• [Activity]:
Lines in the listing below containing the string "should" are to be identified and copied.

• [Working data]:
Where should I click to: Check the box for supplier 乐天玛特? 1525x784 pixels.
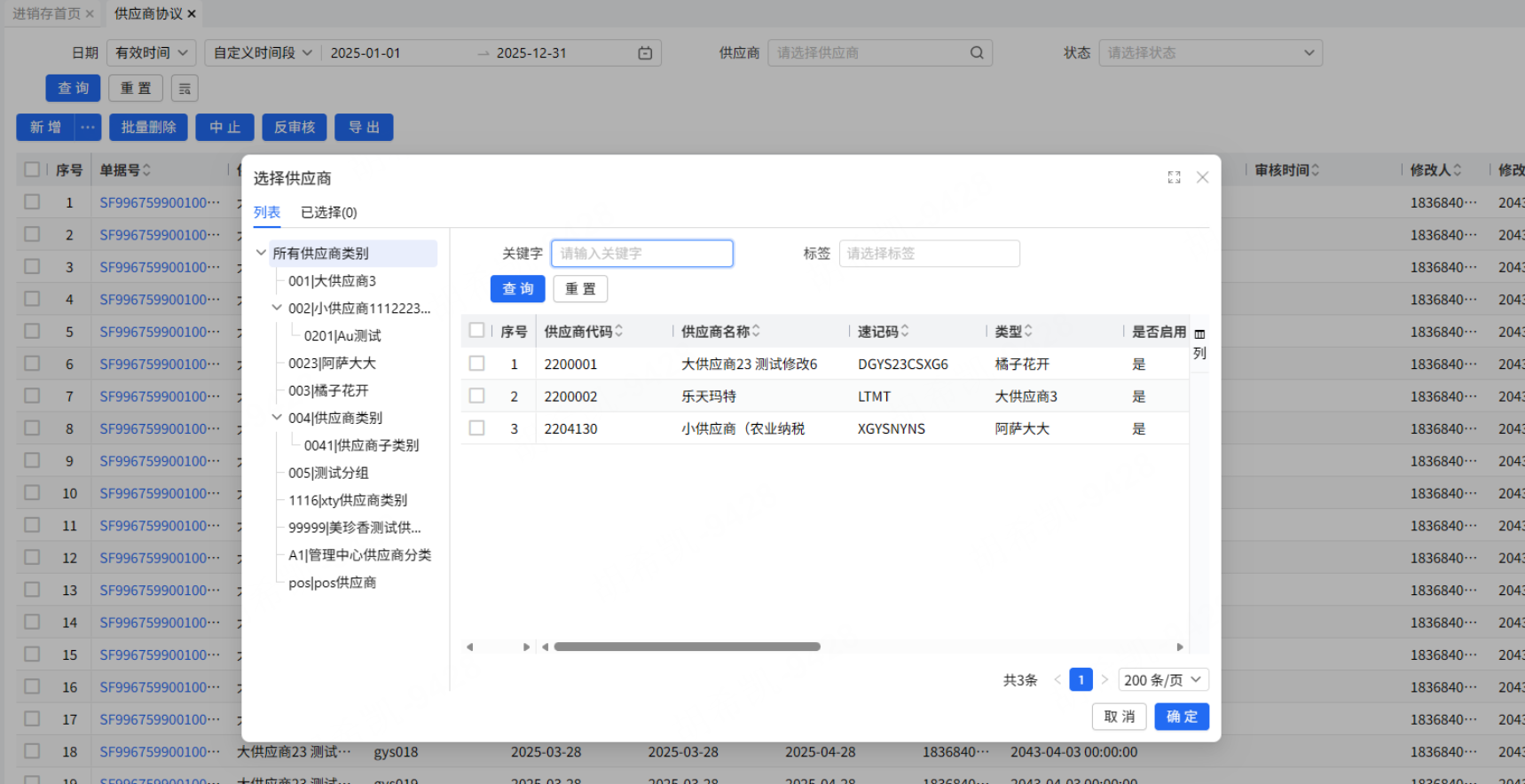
--
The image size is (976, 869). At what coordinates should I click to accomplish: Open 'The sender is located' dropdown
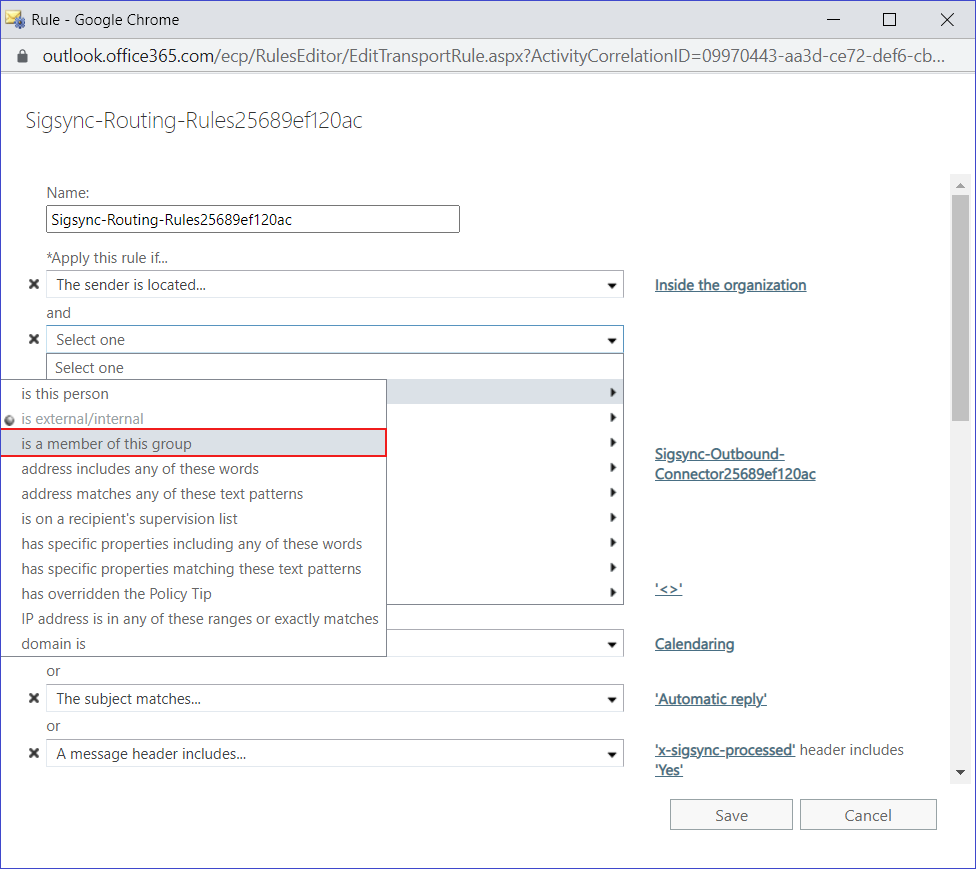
==
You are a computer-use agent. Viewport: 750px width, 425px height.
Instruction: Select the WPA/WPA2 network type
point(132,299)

• [Written solution]:
Where should I click to: Check the box for supplier 乐天玛特? 1525x784 pixels.
The image size is (976, 869). At what coordinates should I click to accomplish: Open 'The sender is located' dropdown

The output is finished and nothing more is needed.